• _Task a_
Copy out the listing, from the line with "This screenshot has height=952, width=1270." up to and including the last line of the listing, reproducing each line exactly. Leave the pictures out of your copy.

• _Text_
..........
Alabama’s game against Louisiana-Monroe offers the Crimson Tide two possibilities.
One, Alabama gets to work out some of the kinks that popped up during Bama’s escape from Texas in Austin last Saturday.
Two, it’s another chance to hang an “L” on Terry Bowden, who frustrated Alabama as Auburn’s coach in the mid-1990s.
ULM is 1-1, coming off a 35-7 win over Nicholls State. The week before that, ULM struggled against a common opponent – Texas, which beat the Warhawks 52-10. While Nick Saban says Bowden’s team is improving (and also that he hasn’t forgotten his loss to ULM back in 2007), there’s little chance here that the Warhawks are able to mount much of a challenge to Alabama. The challenges will mostly be of the internal variety.
It seems Terry Bowden was one of the original champions of a full-time, three-wide passing spread offense, and that’s basically what he’s still running at Louisiana-Monroe. What he doesn’t have much of right now is personnel. ULM has struggled in both running (92nd) and passing (89th) but the season is still young. There is plenty of experience at the skill positions, but not much star power. Alabama blasted Utah State but then fell into disarray for at least half its game against Texas, although the Crimson Tide still ranks a respectable 40th in total offense this far and 28th running the ball out of a more conventional-style attack.
..........
• _Provided material_
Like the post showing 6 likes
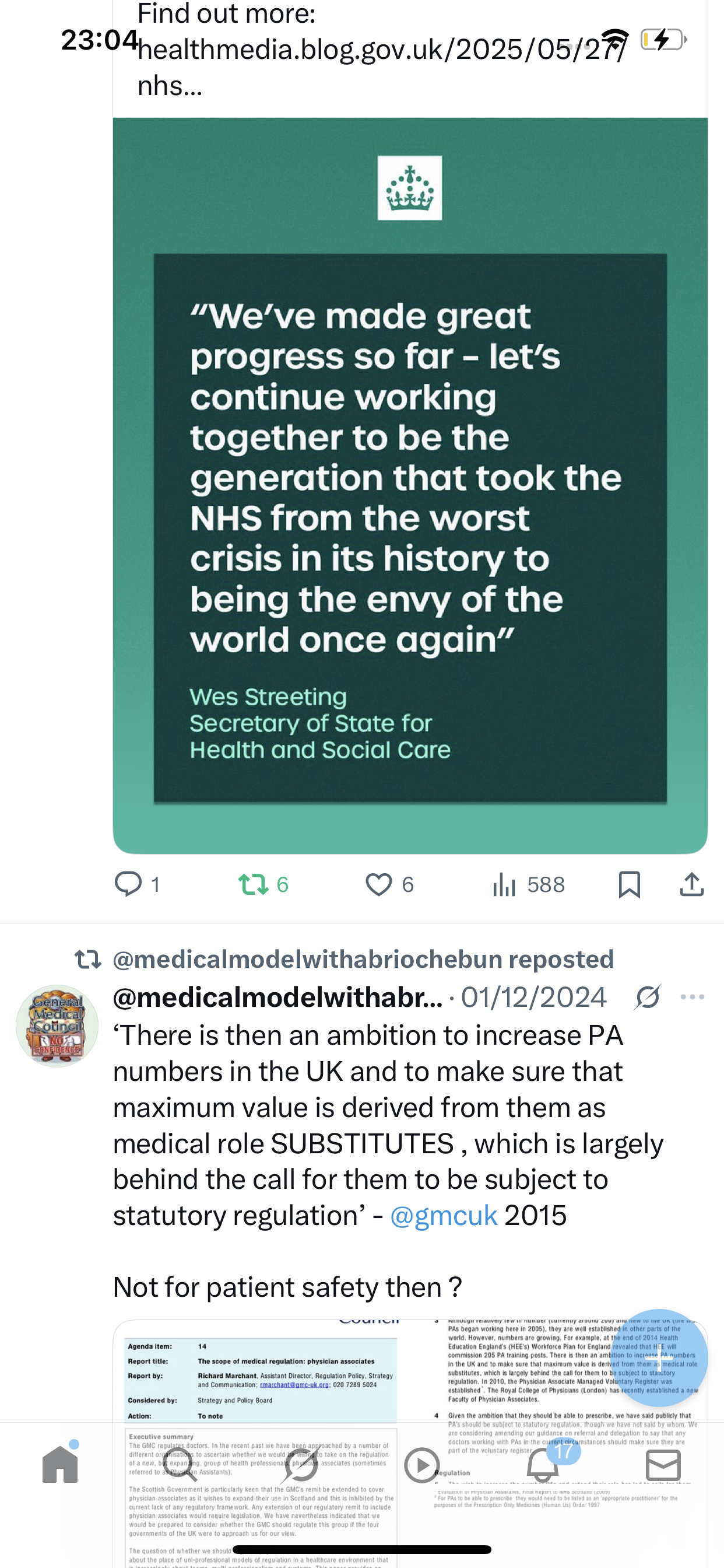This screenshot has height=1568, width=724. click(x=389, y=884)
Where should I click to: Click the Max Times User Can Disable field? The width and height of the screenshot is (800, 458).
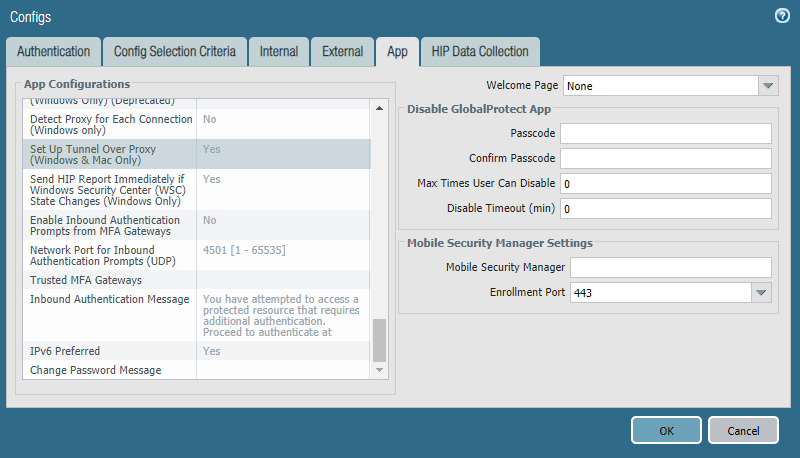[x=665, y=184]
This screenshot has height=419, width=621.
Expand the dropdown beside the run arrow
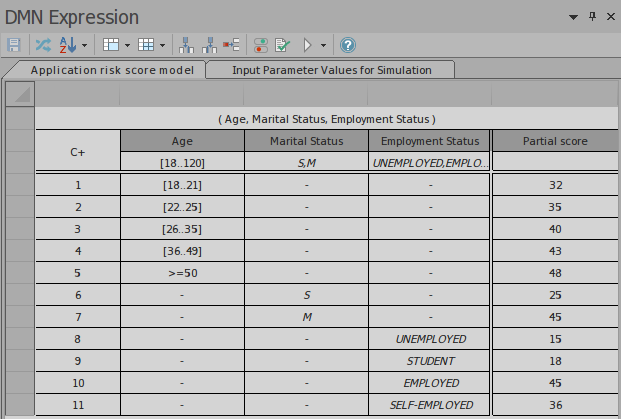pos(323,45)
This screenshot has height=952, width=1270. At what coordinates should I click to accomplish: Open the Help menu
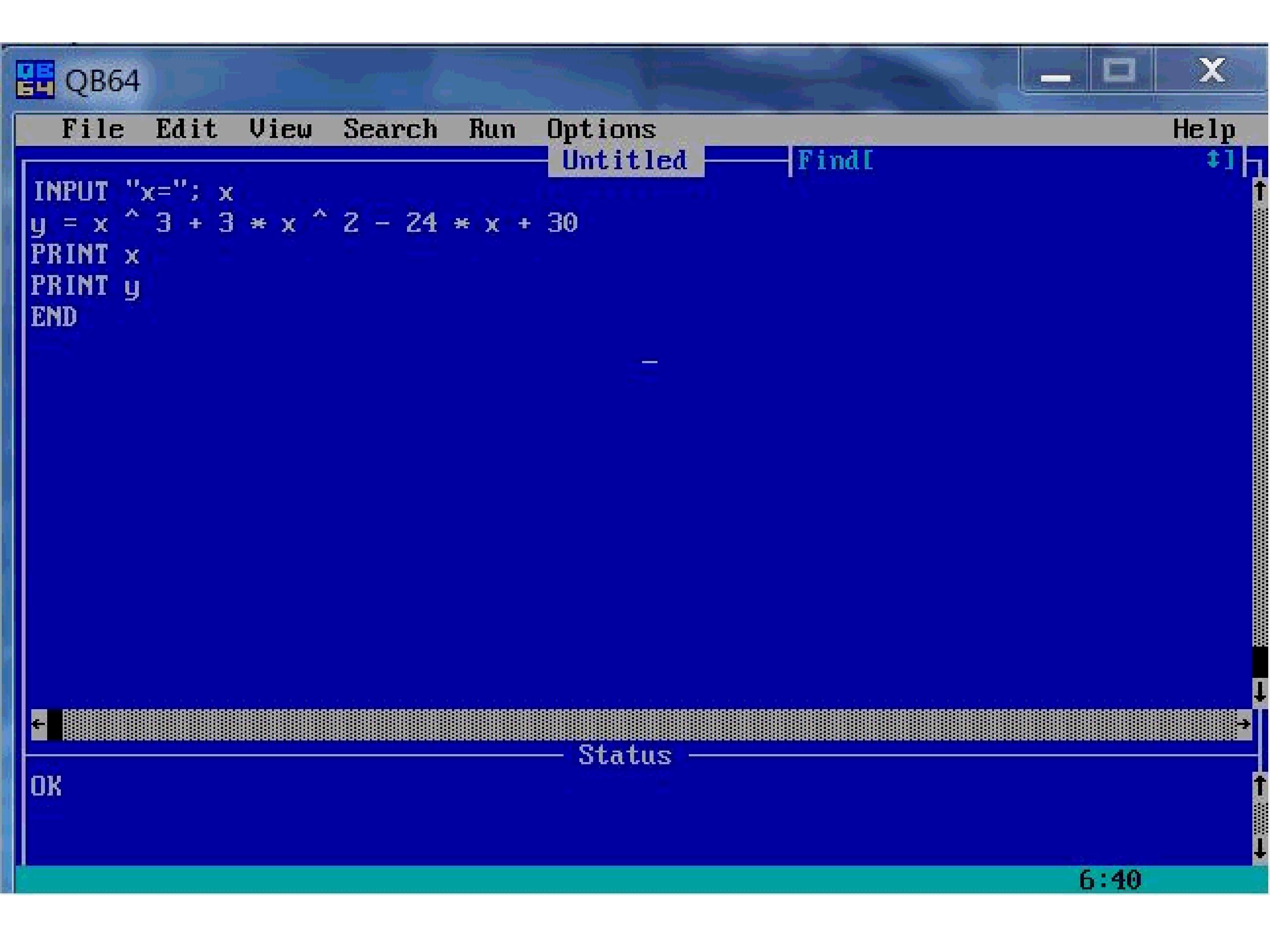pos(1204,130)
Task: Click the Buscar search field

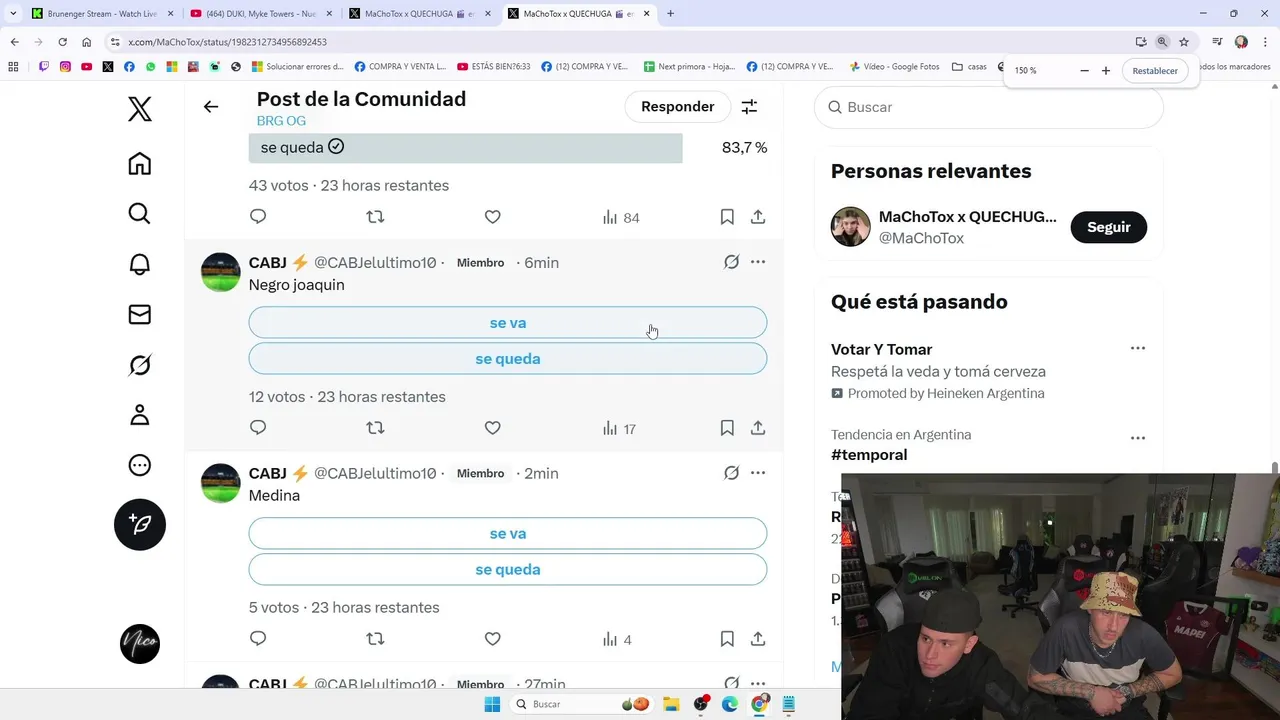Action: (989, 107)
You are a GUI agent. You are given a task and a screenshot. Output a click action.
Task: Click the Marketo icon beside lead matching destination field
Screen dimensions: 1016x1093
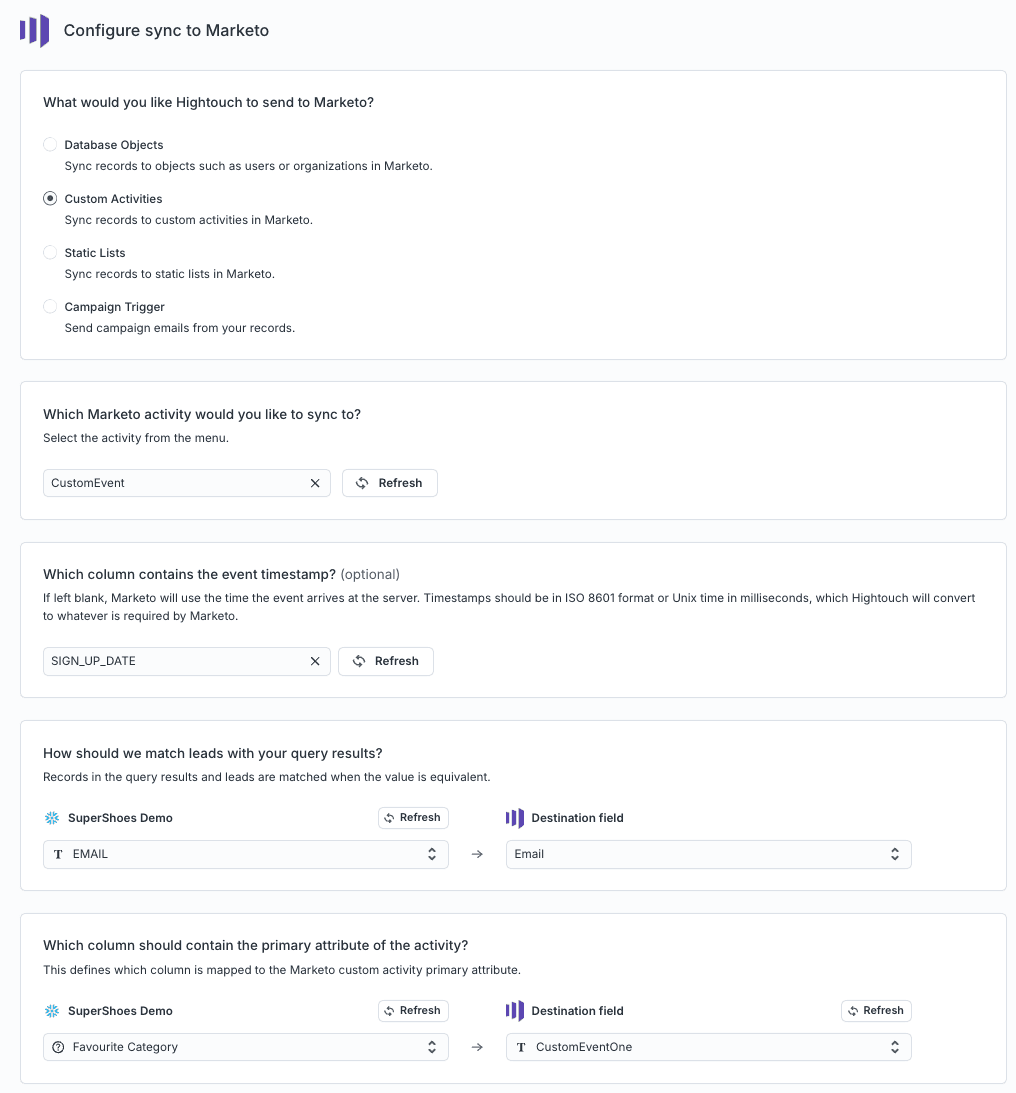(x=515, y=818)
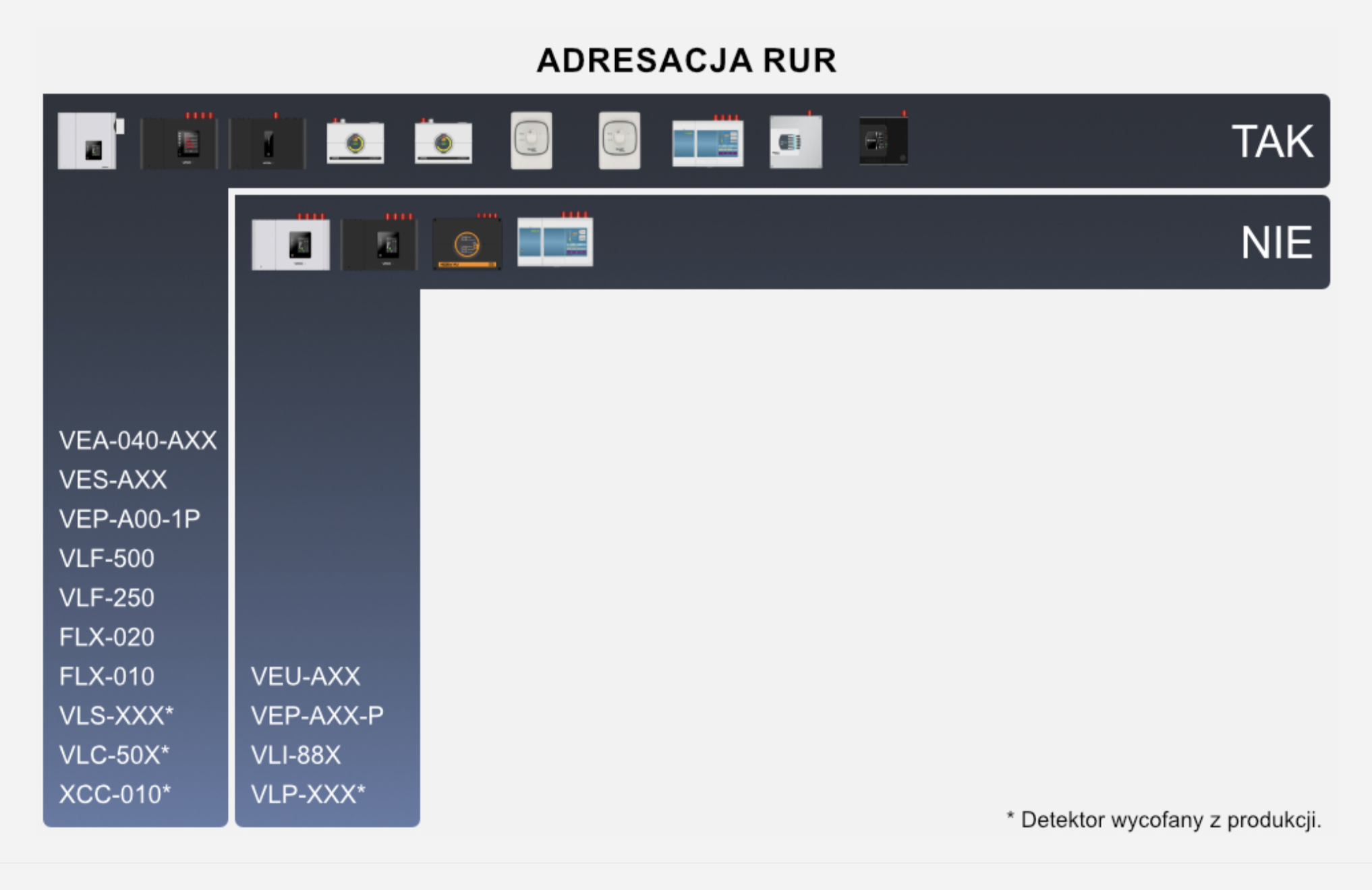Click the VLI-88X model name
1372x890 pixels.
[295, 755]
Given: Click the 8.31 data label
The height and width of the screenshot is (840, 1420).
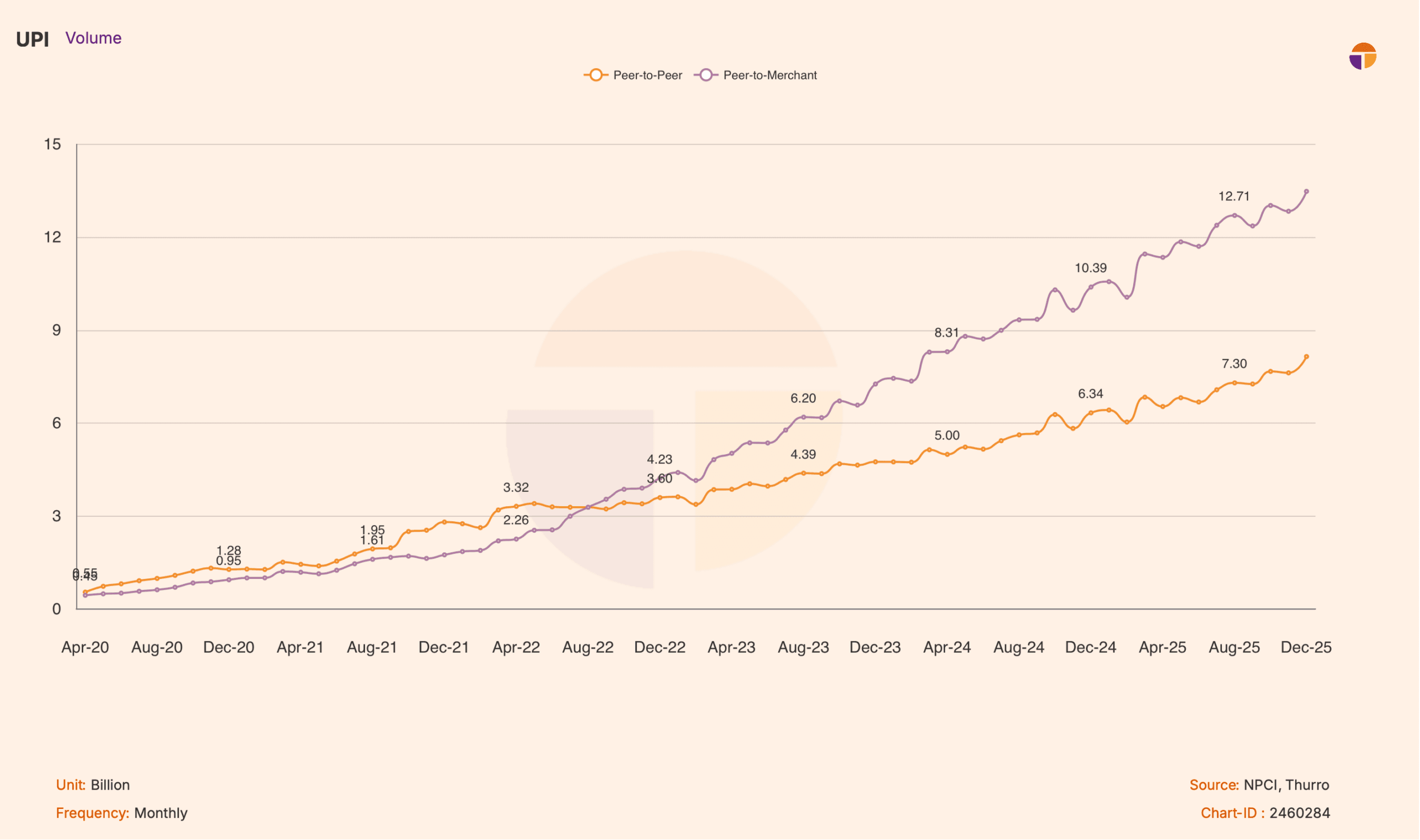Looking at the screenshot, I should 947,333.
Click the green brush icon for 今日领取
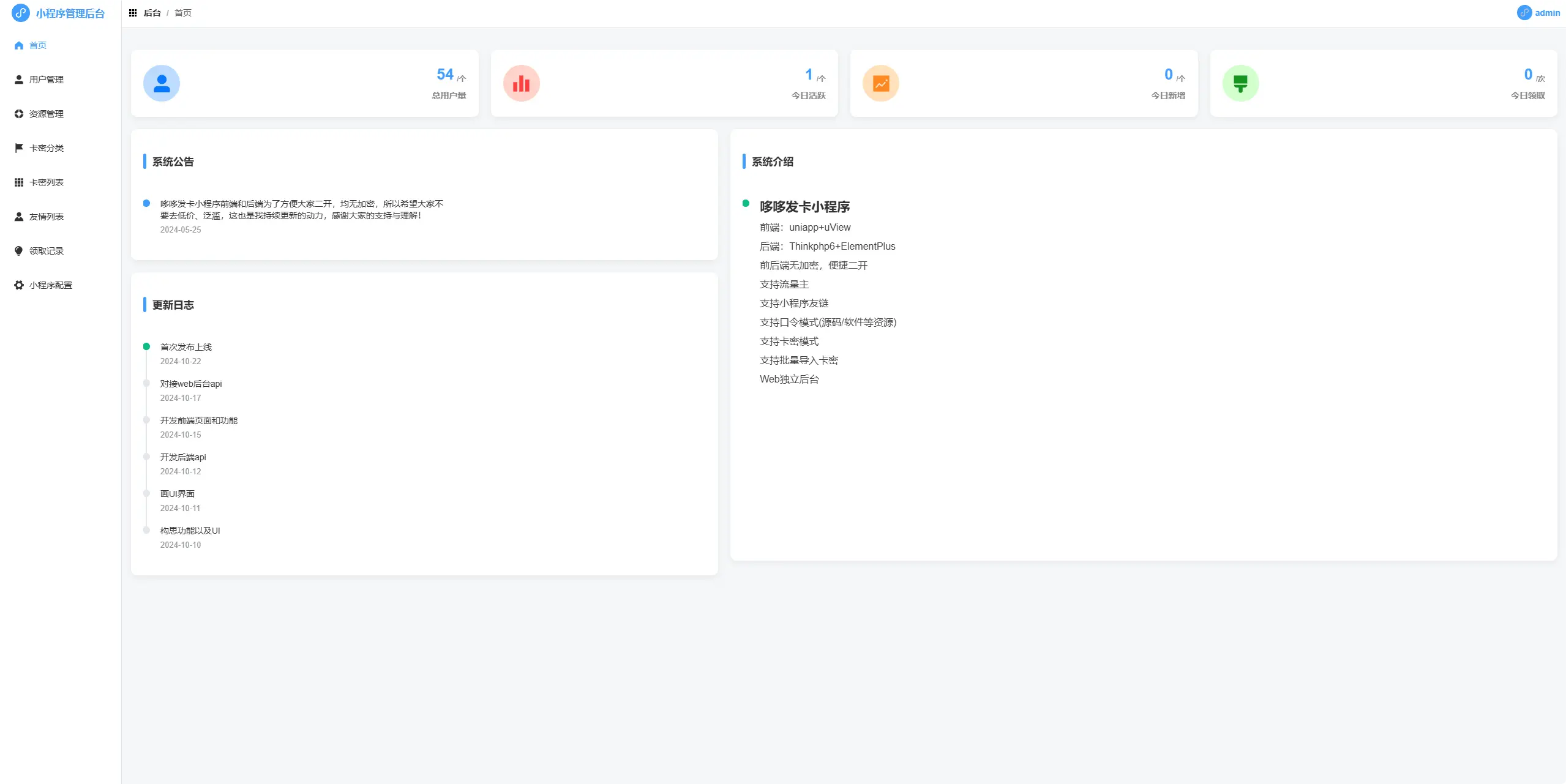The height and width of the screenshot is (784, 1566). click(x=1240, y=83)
..........
• _Task b_
Decide whether each statement agrees with the article on Alabama's game against Louisiana-Monroe: (i) ULM won its most recent game by a score of 35-7. (ii) ULM ranks 40th in total offense. (iii) ULM ranks 92nd in passing. For each, answer yes or no and quote the words of the article that settle it.

• _Answer a_
This screenshot has height=952, width=1270. At what coordinates should I click to accomplish: Open the Help menu
pos(1204,130)
Task: Click the Buscar search field

Action: (989, 107)
You are a GUI agent. You are given a task and a screenshot. Output a click action.
Task: Click the Marketo icon beside lead matching destination field
Screen dimensions: 1016x1093
(x=515, y=818)
Click the VLI-88X model name
1372x890 pixels.
[295, 755]
Given: Click the 8.31 data label
The height and width of the screenshot is (840, 1420).
Looking at the screenshot, I should 947,333.
Click the green brush icon for 今日领取
The height and width of the screenshot is (784, 1566). click(x=1240, y=83)

• _Answer b_
(i) Yes: "coming off a 35-7 win over Nicholls State"
(ii) No: "the Crimson Tide still ranks a respectable 40th in total offense"
(iii) No: "passing (89th)"